_REQUIRED ACTION:_
What is needed is an exact copy of every record below.

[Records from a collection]
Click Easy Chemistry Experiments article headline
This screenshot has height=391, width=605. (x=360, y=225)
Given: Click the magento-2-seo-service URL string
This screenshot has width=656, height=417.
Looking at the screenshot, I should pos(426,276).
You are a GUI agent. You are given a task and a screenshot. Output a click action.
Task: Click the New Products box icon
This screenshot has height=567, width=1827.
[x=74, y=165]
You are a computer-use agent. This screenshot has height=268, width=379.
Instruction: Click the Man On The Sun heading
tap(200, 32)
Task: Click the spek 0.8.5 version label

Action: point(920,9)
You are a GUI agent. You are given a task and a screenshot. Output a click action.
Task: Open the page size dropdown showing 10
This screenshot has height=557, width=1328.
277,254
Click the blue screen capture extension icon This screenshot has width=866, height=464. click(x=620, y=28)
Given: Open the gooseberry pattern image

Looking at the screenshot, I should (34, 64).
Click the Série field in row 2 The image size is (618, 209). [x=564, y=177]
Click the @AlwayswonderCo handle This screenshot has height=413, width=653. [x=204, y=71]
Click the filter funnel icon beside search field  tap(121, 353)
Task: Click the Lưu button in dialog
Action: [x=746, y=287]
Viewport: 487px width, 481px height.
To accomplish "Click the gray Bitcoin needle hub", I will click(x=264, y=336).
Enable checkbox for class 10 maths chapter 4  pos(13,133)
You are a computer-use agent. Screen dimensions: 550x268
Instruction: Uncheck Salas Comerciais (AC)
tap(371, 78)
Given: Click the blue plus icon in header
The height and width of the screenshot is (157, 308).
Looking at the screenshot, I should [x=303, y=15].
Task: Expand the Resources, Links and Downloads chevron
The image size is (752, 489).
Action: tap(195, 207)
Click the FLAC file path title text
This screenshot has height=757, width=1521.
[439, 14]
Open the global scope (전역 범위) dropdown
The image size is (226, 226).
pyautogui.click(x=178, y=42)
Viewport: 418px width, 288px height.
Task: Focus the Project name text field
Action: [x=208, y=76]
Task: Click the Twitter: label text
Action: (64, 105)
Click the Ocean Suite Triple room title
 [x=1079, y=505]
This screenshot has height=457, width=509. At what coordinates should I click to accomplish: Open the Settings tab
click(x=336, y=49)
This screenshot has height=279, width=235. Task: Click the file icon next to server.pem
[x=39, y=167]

_COMPLETED TASK:_
Click Easy Chemistry Experiments article headline
This screenshot has height=391, width=605. (x=360, y=225)
Given: Click the magento-2-seo-service URL string
This screenshot has width=656, height=417.
Looking at the screenshot, I should pos(426,276).
You are a GUI agent. You are given a task and a screenshot. Output a click action.
Task: Click the New Products box icon
This screenshot has height=567, width=1827.
[x=74, y=165]
You are a computer-use agent. This screenshot has height=268, width=379.
Instruction: Click the Man On The Sun heading
tap(200, 32)
Task: Click the spek 0.8.5 version label

Action: point(920,9)
You are a GUI agent. You are given a task and a screenshot. Output a click action.
Task: Open the page size dropdown showing 10
This screenshot has height=557, width=1328.
277,254
Click the blue screen capture extension icon This screenshot has width=866, height=464. click(x=620, y=28)
Given: Open the gooseberry pattern image

Looking at the screenshot, I should (34, 64).
Click the Série field in row 2 The image size is (618, 209). [x=564, y=177]
Click the @AlwayswonderCo handle This screenshot has height=413, width=653. [x=204, y=71]
Click the filter funnel icon beside search field  tap(121, 353)
Task: Click the Lưu button in dialog
Action: [x=746, y=287]
Viewport: 487px width, 481px height.
To accomplish "Click the gray Bitcoin needle hub", I will click(x=264, y=336).
Enable checkbox for class 10 maths chapter 4  pos(13,133)
You are a computer-use agent. Screen dimensions: 550x268
Instruction: Uncheck Salas Comerciais (AC)
tap(371, 78)
Given: Click the blue plus icon in header
The height and width of the screenshot is (157, 308).
Looking at the screenshot, I should [x=303, y=15].
Task: Expand the Resources, Links and Downloads chevron
The image size is (752, 489).
Action: tap(195, 207)
Click the FLAC file path title text
This screenshot has height=757, width=1521.
[439, 14]
Open the global scope (전역 범위) dropdown
The image size is (226, 226).
pyautogui.click(x=178, y=42)
Viewport: 418px width, 288px height.
Task: Focus the Project name text field
Action: [x=208, y=76]
Task: Click the Twitter: label text
Action: (64, 105)
Click the Ocean Suite Triple room title
 [x=1079, y=505]
This screenshot has height=457, width=509. At what coordinates should I click to accomplish: Open the Settings tab
click(x=336, y=49)
This screenshot has height=279, width=235. Task: Click the file icon next to server.pem
[x=39, y=167]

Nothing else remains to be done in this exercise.